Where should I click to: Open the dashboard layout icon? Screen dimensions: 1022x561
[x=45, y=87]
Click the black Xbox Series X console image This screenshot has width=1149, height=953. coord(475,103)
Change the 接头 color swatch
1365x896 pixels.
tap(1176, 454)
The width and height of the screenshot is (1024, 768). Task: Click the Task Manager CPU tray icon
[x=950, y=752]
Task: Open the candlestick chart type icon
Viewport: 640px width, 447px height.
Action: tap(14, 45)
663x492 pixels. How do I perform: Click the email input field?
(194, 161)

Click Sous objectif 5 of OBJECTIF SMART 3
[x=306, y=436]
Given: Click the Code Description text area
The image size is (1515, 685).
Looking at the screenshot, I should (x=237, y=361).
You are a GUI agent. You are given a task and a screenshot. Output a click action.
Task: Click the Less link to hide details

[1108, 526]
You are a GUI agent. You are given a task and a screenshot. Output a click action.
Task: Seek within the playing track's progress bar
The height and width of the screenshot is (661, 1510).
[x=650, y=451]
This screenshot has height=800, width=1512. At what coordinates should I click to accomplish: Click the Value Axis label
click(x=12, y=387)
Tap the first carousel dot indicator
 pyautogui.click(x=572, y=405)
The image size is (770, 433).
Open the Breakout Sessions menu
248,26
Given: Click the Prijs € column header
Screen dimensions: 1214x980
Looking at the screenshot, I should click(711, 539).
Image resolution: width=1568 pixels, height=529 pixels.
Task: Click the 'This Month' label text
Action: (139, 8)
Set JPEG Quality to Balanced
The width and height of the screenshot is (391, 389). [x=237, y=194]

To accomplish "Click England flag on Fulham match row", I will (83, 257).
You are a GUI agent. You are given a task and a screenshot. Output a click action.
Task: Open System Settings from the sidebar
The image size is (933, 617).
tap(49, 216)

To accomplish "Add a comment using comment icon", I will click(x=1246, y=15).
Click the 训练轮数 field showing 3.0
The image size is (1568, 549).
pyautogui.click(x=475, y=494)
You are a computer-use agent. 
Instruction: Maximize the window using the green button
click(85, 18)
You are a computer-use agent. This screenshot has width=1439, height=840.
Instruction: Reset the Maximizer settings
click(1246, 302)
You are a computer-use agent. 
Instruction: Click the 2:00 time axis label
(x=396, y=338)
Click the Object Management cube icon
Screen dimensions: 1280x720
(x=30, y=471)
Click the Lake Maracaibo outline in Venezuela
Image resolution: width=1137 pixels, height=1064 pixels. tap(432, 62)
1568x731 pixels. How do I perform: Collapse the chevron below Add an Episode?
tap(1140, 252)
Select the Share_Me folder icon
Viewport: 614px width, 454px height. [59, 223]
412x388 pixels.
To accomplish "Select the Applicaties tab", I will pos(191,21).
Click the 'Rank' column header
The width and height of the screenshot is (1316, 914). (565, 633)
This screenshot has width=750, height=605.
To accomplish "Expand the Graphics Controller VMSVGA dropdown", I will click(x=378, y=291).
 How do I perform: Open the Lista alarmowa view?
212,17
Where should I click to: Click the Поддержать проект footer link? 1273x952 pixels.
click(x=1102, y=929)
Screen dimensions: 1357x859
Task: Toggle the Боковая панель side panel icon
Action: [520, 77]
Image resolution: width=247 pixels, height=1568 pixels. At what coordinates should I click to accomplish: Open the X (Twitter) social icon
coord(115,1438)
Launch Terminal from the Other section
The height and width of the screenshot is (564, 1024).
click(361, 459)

· · ·

◆ Instructions to follow ◆
Each line in the records above must be returned exactly as it stands.

◆ Answer for this exercise ◆
Where should I click to: Open the dashboard layout icon? Screen dimensions: 1022x561
[x=45, y=87]
Click the black Xbox Series X console image This screenshot has width=1149, height=953. coord(475,103)
Change the 接头 color swatch
1365x896 pixels.
tap(1176, 454)
The width and height of the screenshot is (1024, 768). Task: Click the Task Manager CPU tray icon
[x=950, y=752]
Task: Open the candlestick chart type icon
Viewport: 640px width, 447px height.
Action: tap(14, 45)
663x492 pixels. How do I perform: Click the email input field?
(194, 161)

Click Sous objectif 5 of OBJECTIF SMART 3
[x=306, y=436]
Given: Click the Code Description text area
The image size is (1515, 685).
Looking at the screenshot, I should (x=237, y=361).
You are a GUI agent. You are given a task and a screenshot. Output a click action.
Task: Click the Less link to hide details

[1108, 526]
You are a GUI agent. You are given a task and a screenshot. Output a click action.
Task: Seek within the playing track's progress bar
The height and width of the screenshot is (661, 1510).
[x=650, y=451]
This screenshot has height=800, width=1512. At what coordinates should I click to accomplish: Click the Value Axis label
click(x=12, y=387)
Tap the first carousel dot indicator
 pyautogui.click(x=572, y=405)
The image size is (770, 433).
Open the Breakout Sessions menu
248,26
Given: Click the Prijs € column header
Screen dimensions: 1214x980
Looking at the screenshot, I should click(711, 539).
Image resolution: width=1568 pixels, height=529 pixels.
Task: Click the 'This Month' label text
Action: (139, 8)
Set JPEG Quality to Balanced
The width and height of the screenshot is (391, 389). [x=237, y=194]

To accomplish "Click England flag on Fulham match row", I will (83, 257).
You are a GUI agent. You are given a task and a screenshot. Output a click action.
Task: Open System Settings from the sidebar
The image size is (933, 617).
tap(49, 216)

To accomplish "Add a comment using comment icon", I will click(x=1246, y=15).
Click the 训练轮数 field showing 3.0
The image size is (1568, 549).
pyautogui.click(x=475, y=494)
You are a computer-use agent. 
Instruction: Maximize the window using the green button
click(85, 18)
You are a computer-use agent. This screenshot has width=1439, height=840.
Instruction: Reset the Maximizer settings
click(1246, 302)
You are a computer-use agent. 
Instruction: Click the 2:00 time axis label
(x=396, y=338)
Click the Object Management cube icon
Screen dimensions: 1280x720
(x=30, y=471)
Click the Lake Maracaibo outline in Venezuela
Image resolution: width=1137 pixels, height=1064 pixels. tap(432, 62)
1568x731 pixels. How do I perform: Collapse the chevron below Add an Episode?
tap(1140, 252)
Select the Share_Me folder icon
Viewport: 614px width, 454px height. [59, 223]
412x388 pixels.
To accomplish "Select the Applicaties tab", I will pos(191,21).
Click the 'Rank' column header
The width and height of the screenshot is (1316, 914). (565, 633)
This screenshot has width=750, height=605.
To accomplish "Expand the Graphics Controller VMSVGA dropdown", I will click(x=378, y=291).
 How do I perform: Open the Lista alarmowa view?
212,17
Where should I click to: Click the Поддержать проект footer link? 1273x952 pixels.
click(x=1102, y=929)
Screen dimensions: 1357x859
Task: Toggle the Боковая панель side panel icon
Action: [520, 77]
Image resolution: width=247 pixels, height=1568 pixels. At what coordinates should I click to accomplish: Open the X (Twitter) social icon
coord(115,1438)
Launch Terminal from the Other section
The height and width of the screenshot is (564, 1024).
click(361, 459)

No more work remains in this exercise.